→ Recorded information:
*** Block opens ***
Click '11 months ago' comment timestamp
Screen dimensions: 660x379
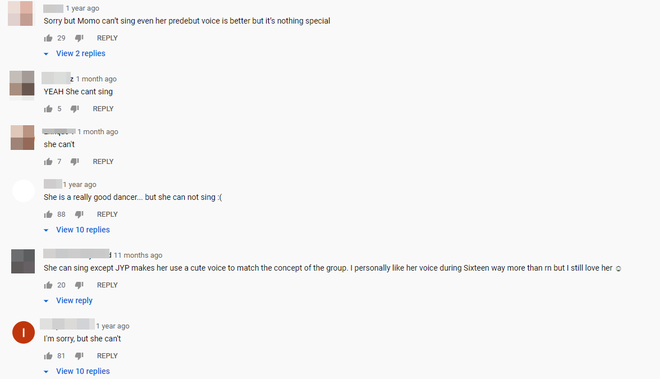(x=138, y=255)
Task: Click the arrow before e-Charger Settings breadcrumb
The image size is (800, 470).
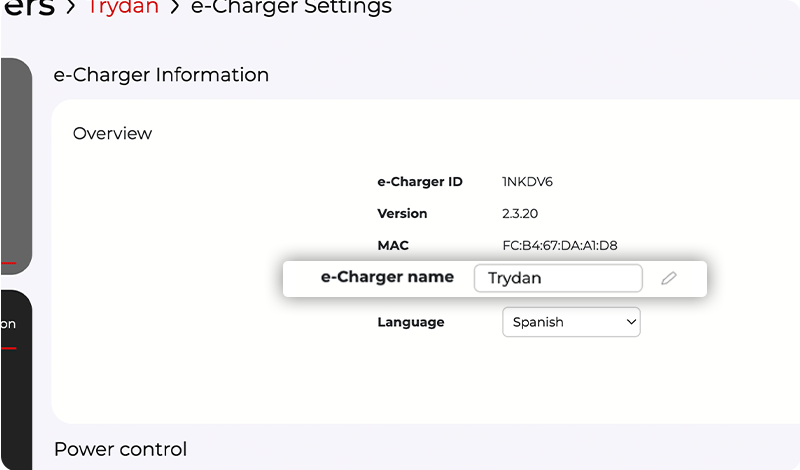Action: pos(175,8)
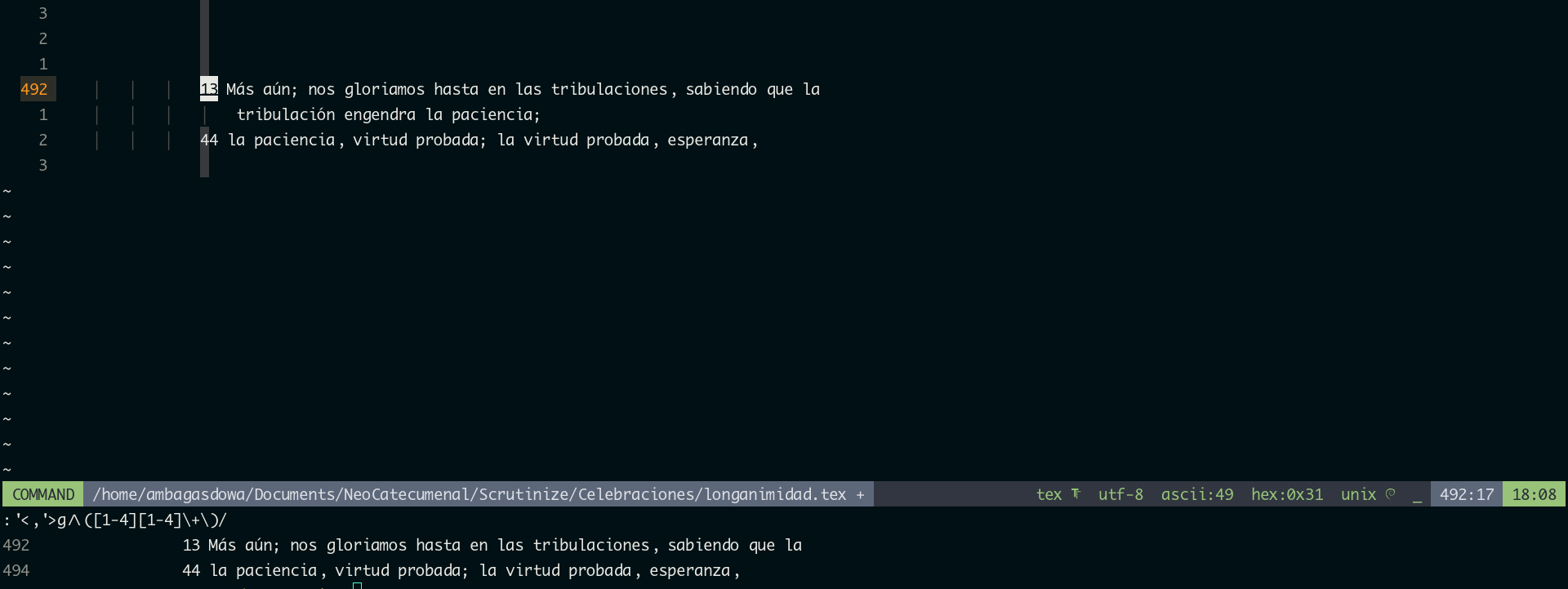Click the longanimidad.tex file path in statusline
This screenshot has width=1568, height=589.
469,494
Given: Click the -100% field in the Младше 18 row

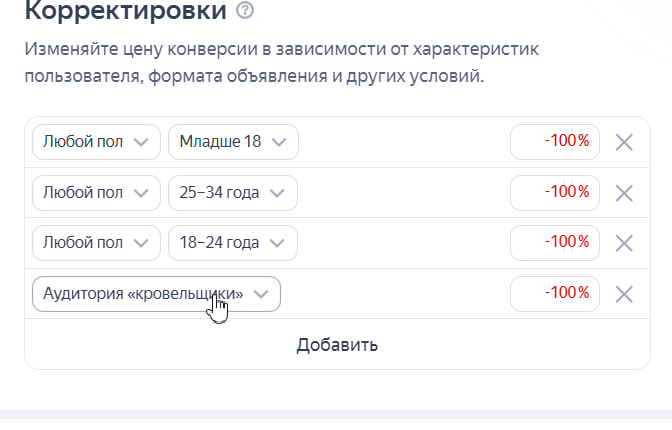Looking at the screenshot, I should pyautogui.click(x=555, y=142).
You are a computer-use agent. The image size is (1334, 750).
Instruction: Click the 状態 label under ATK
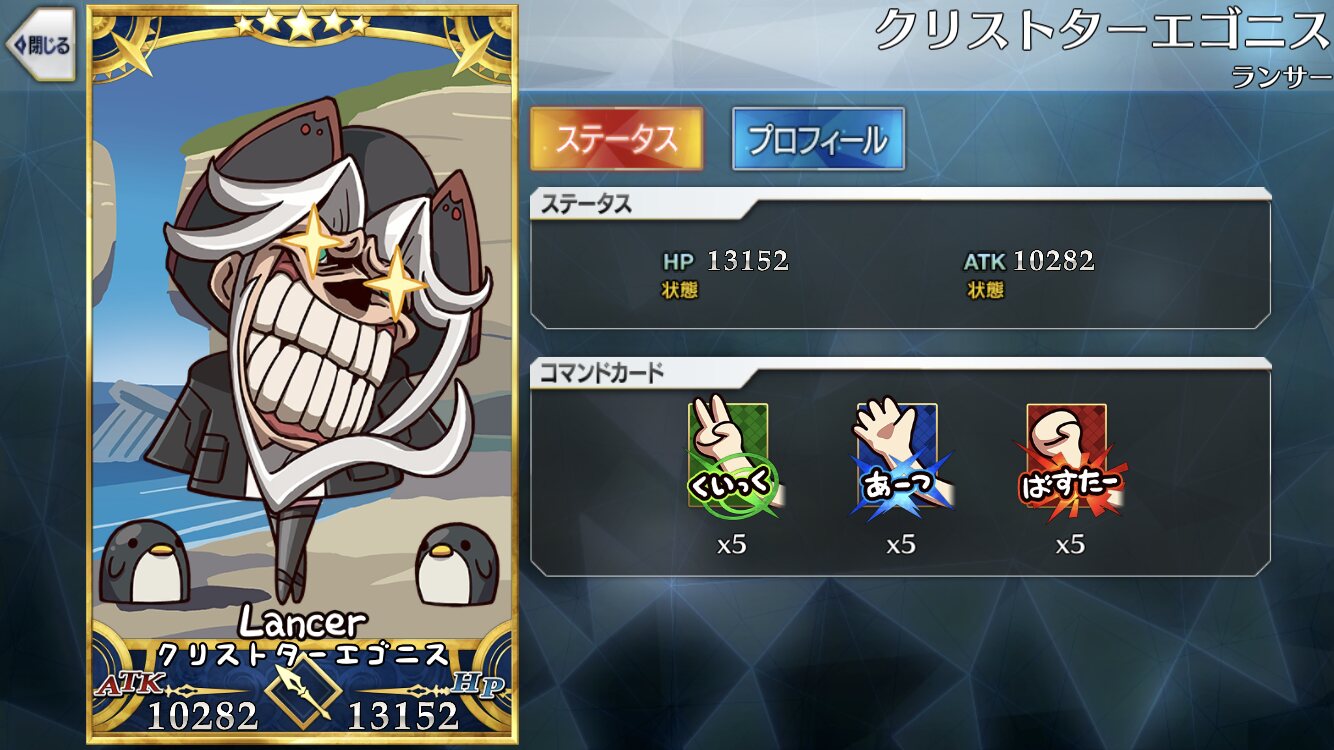985,290
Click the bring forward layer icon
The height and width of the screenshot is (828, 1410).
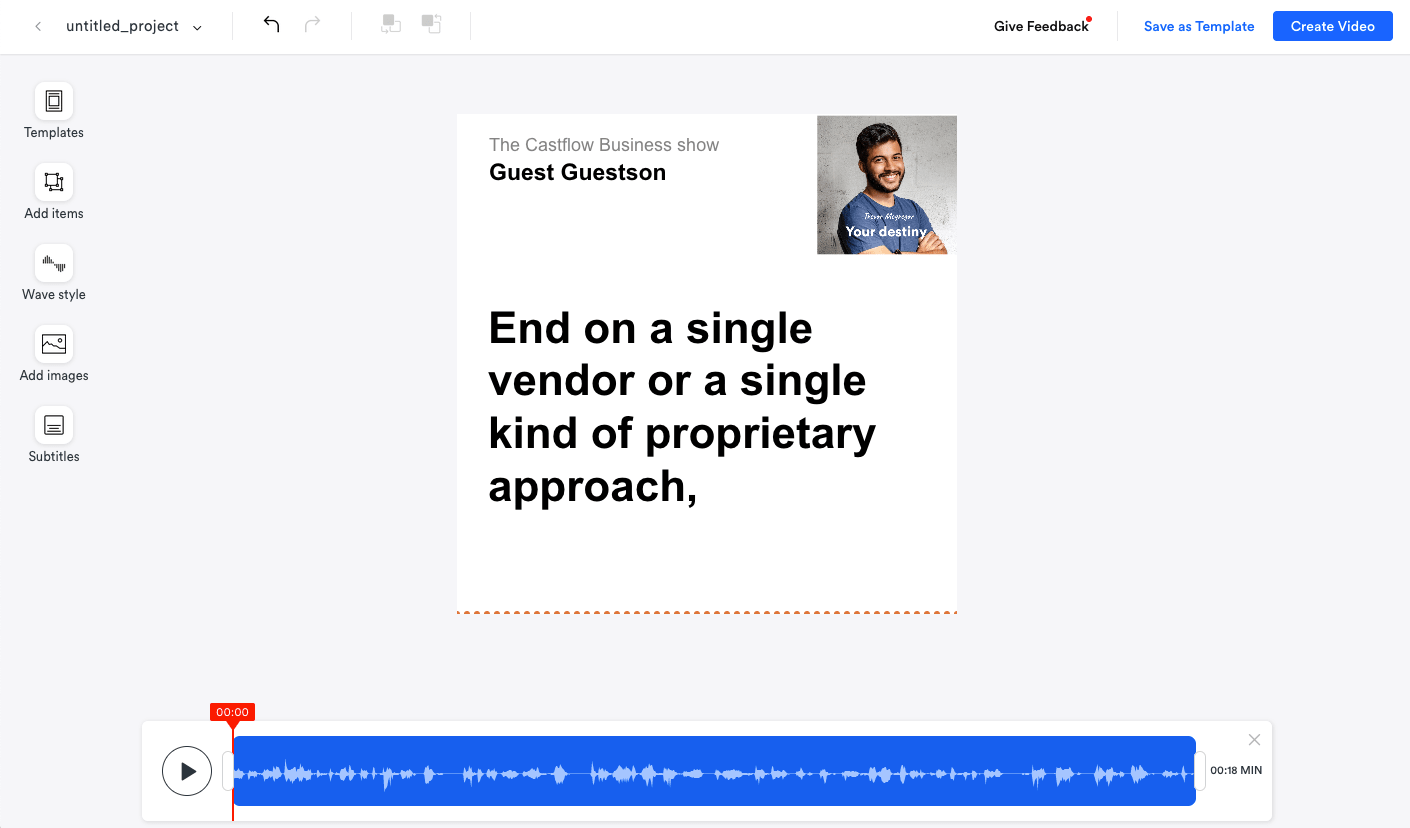pyautogui.click(x=431, y=25)
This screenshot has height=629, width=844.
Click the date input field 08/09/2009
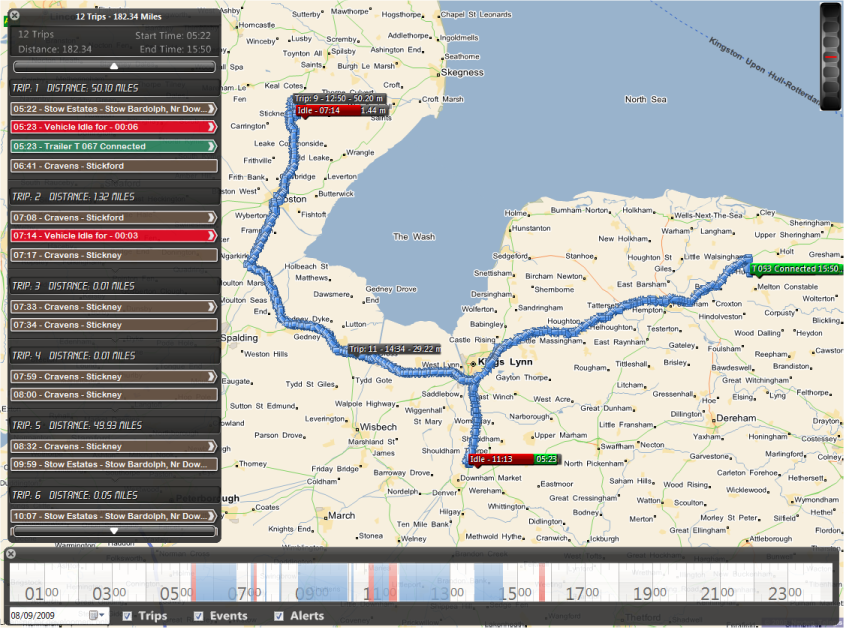coord(48,615)
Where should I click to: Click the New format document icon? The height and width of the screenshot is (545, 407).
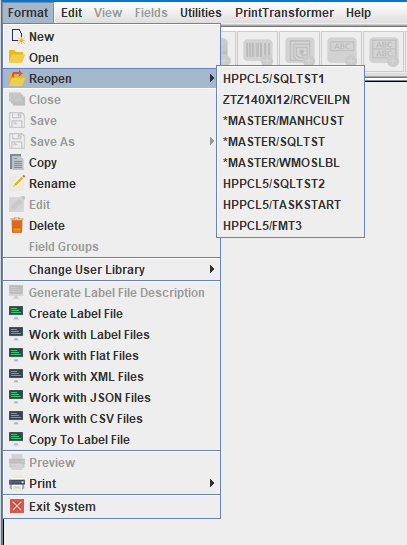17,36
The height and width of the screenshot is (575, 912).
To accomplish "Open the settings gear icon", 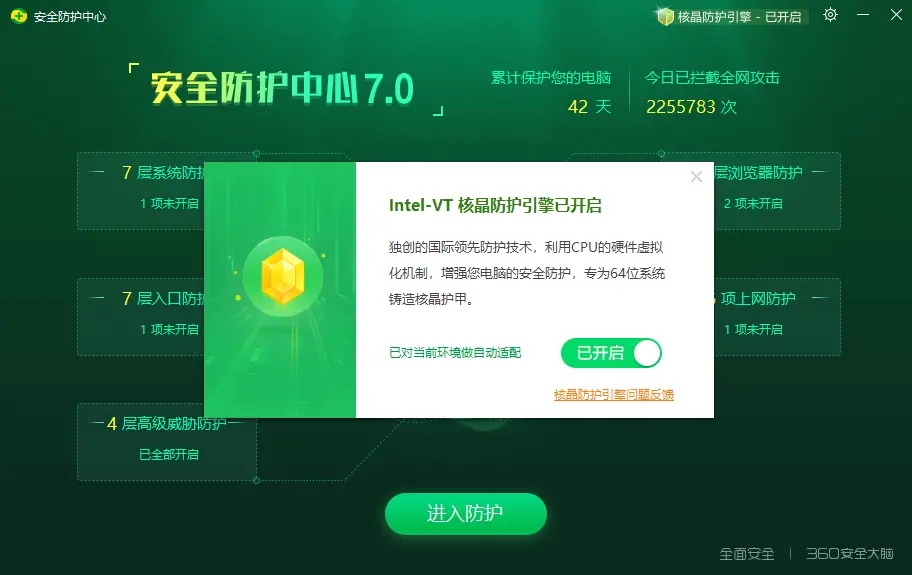I will tap(830, 15).
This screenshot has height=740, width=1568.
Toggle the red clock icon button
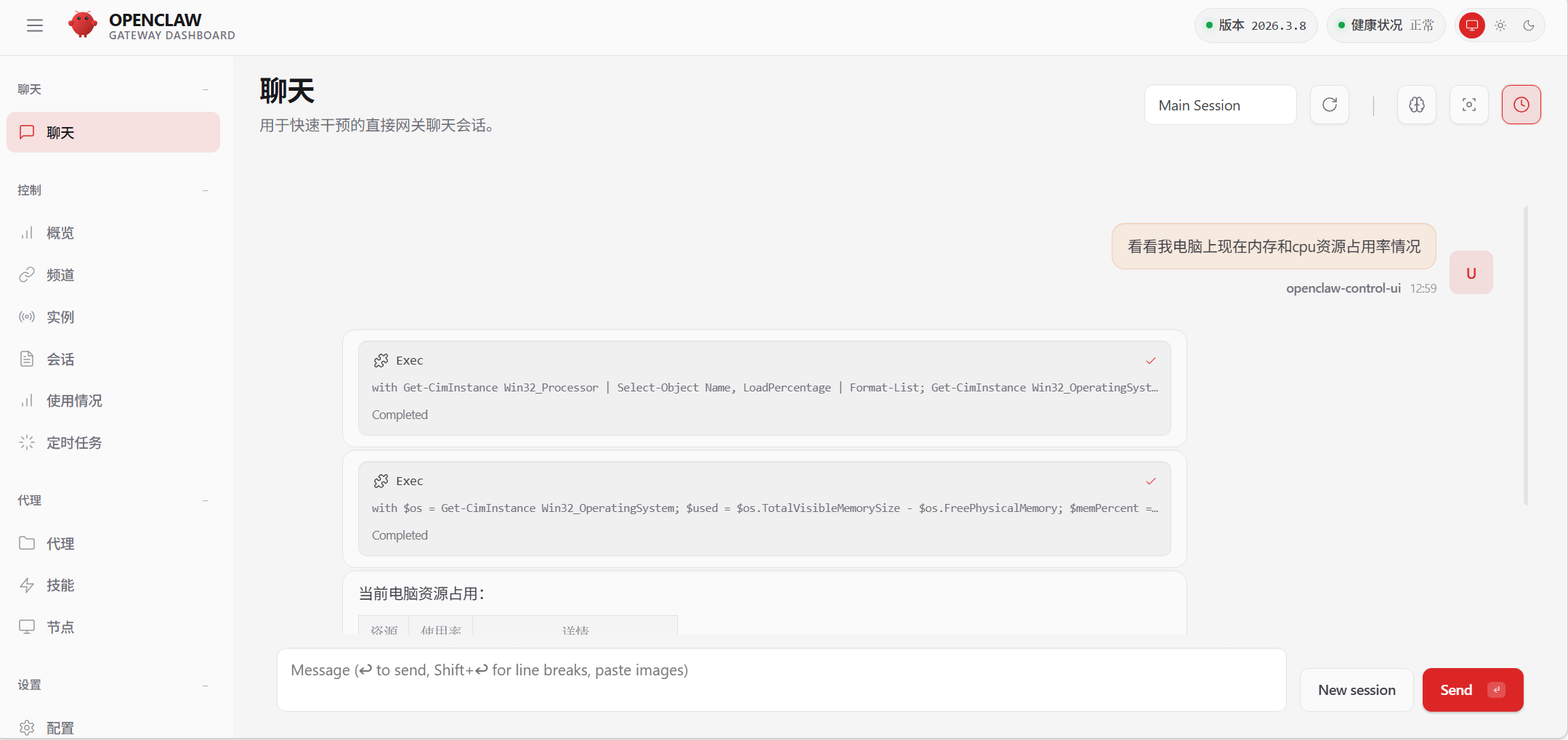1521,105
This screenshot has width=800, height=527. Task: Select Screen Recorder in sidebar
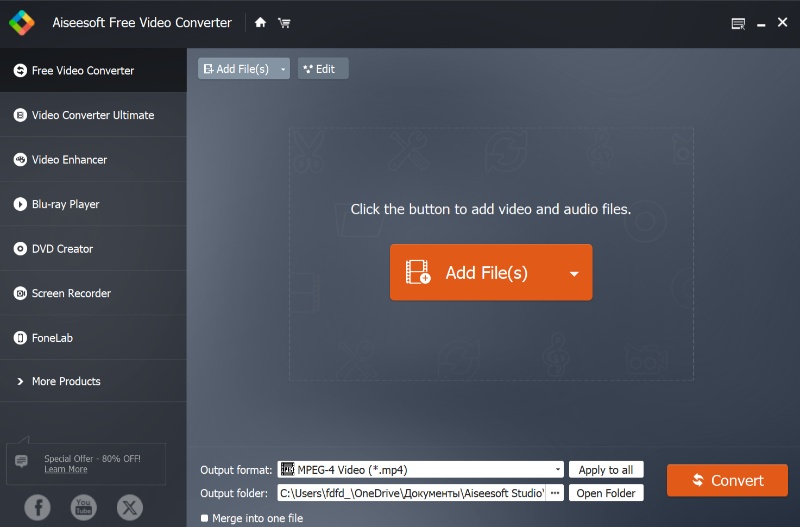[x=71, y=293]
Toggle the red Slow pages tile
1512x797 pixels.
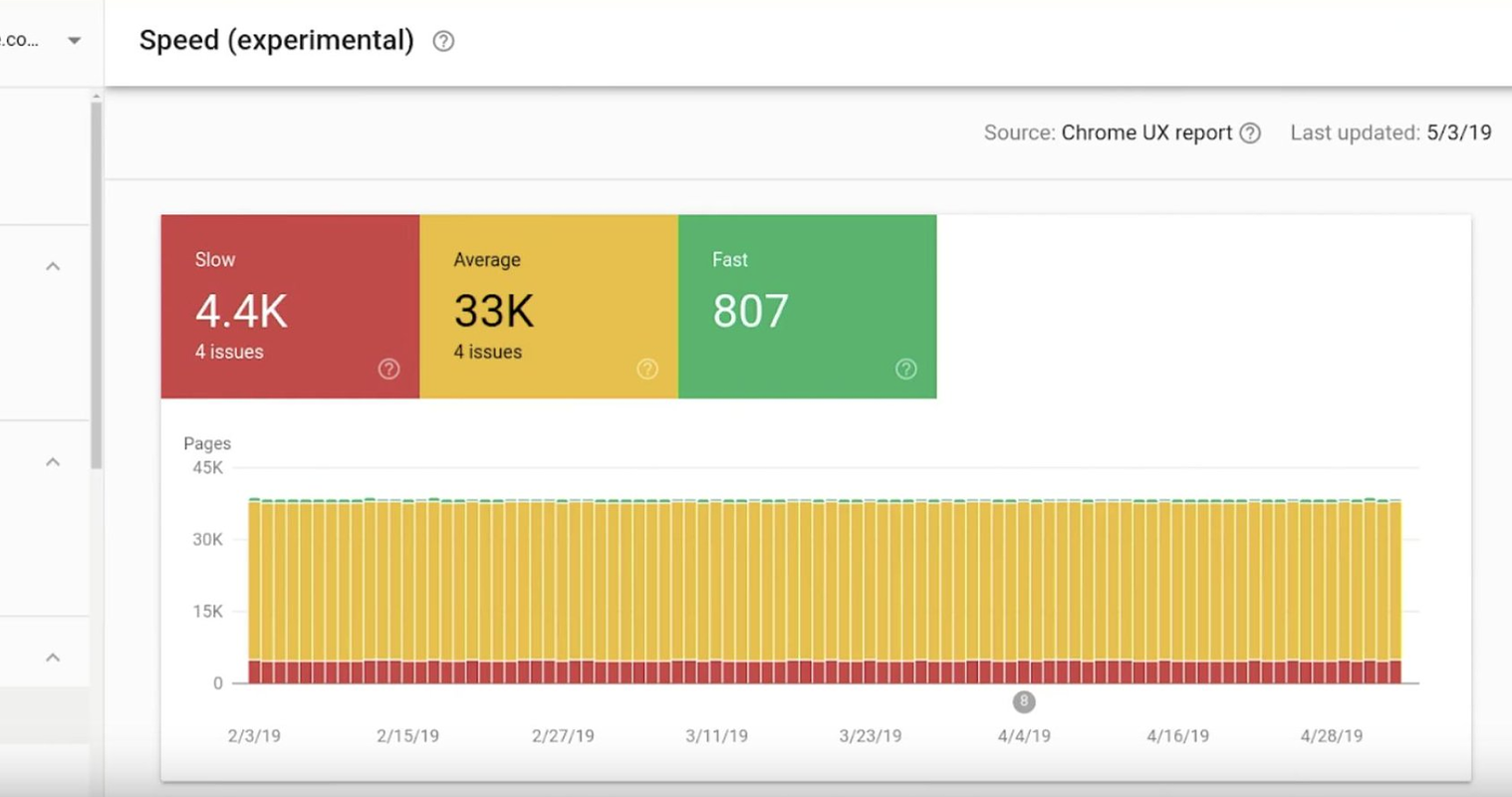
*** Block closes ***
→ Description of the task: Where a line contains "This screenshot has width=800, height=527.", begin there and transcribe every line through the last one of the records above, exactly and with no pictures.

→ Solution:
This screenshot has width=800, height=527. Task: Select Screen Recorder in sidebar
[x=71, y=293]
Toggle the red Slow pages tile
1512x797 pixels.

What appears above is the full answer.